Today was the first day of a new block (semester) at the school where I teach.  New students, new classes.  It’s energizing and important.  I got to get dressed up in my teacher costume and do my spiel about this guy. Mihaly Csiksentmihalyi is my dad’s trick, and I’ve stolen it from him. I have the same job my parents did.  And about all my family, going backaways. It’s what we do. We teach. If we were Hobbits, and we do resemble them, Dad especially, our last name would be Schoolhouse.  At any rate, some kids buy it, the routine, the blazer and attitude and lectures on creativity and how important it is (it is connected with happiness, don’t you see???), and how if they thought of their homework as their artwork, it would be just as fun as the things they choose to do, like making music or playing World of Warcraft.  More worldly students realize this is bullshit.  Doing your homework is not as fun as playing World of Warcraft.  The more worldly students realize that and humor me, because they’re pretty decent human beings.

At any rate, the good, healthy, energized feeling doesn’t always last, so it’s good to be aware of it.
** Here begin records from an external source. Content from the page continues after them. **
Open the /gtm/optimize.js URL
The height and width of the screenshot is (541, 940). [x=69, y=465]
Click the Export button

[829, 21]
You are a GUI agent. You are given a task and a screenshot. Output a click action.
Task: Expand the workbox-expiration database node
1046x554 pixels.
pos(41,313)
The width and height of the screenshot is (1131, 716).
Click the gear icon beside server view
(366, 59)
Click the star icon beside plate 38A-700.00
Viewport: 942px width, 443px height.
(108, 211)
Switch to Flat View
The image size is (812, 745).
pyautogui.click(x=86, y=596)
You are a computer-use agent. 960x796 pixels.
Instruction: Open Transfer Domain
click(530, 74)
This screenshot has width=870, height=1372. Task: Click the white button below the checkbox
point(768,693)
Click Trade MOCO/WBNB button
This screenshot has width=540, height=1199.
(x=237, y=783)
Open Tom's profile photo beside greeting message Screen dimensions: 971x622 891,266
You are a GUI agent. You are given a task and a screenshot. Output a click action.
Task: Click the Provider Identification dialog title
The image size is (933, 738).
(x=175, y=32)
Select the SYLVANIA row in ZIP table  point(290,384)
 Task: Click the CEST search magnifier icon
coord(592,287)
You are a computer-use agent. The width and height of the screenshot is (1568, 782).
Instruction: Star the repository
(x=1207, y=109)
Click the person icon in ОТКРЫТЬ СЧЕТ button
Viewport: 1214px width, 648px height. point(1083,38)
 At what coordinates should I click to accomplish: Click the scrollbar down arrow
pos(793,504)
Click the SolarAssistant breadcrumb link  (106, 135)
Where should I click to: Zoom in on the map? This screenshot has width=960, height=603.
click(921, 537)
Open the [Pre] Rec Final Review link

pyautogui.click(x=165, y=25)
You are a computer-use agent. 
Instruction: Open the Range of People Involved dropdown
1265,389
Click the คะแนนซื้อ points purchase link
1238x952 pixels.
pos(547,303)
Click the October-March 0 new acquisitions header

Standing in front of the classroom today resulted in this:

The Erotics of Pedagogy

There’s something vicious in their eyes as they dare up from their desks, something a little hungry.

They are the Wolf, and I the Rabbit, when it was supposed to be the other way around.

Armed in my blazer and fishnets and expectations.  Someone, in graduate school?  Called it the erotics of pedagogy, the call between the creatures in the classroom.

When I was the Wolf I felt like the Rabbit, bunnying after their ideas and emerging from my book burrow for the terrible and miraculous

                                                               class.

How smart! and hip! And kind! and and they like my writing and they are just like me! 

If only I could make my mouth work.  I had a galleon of thought. My cunicular heart.

The dance of pedagogy, the waltz of notions, these work better for me.  Or something more scientific, like symbiosis or synergy, or flow.

Together we will lose track of time.

And for the quiet ones, don’t fret. You will find the answers, perfectly-worded and days late, but clear as amber,

in the warm honey between wake and sleep.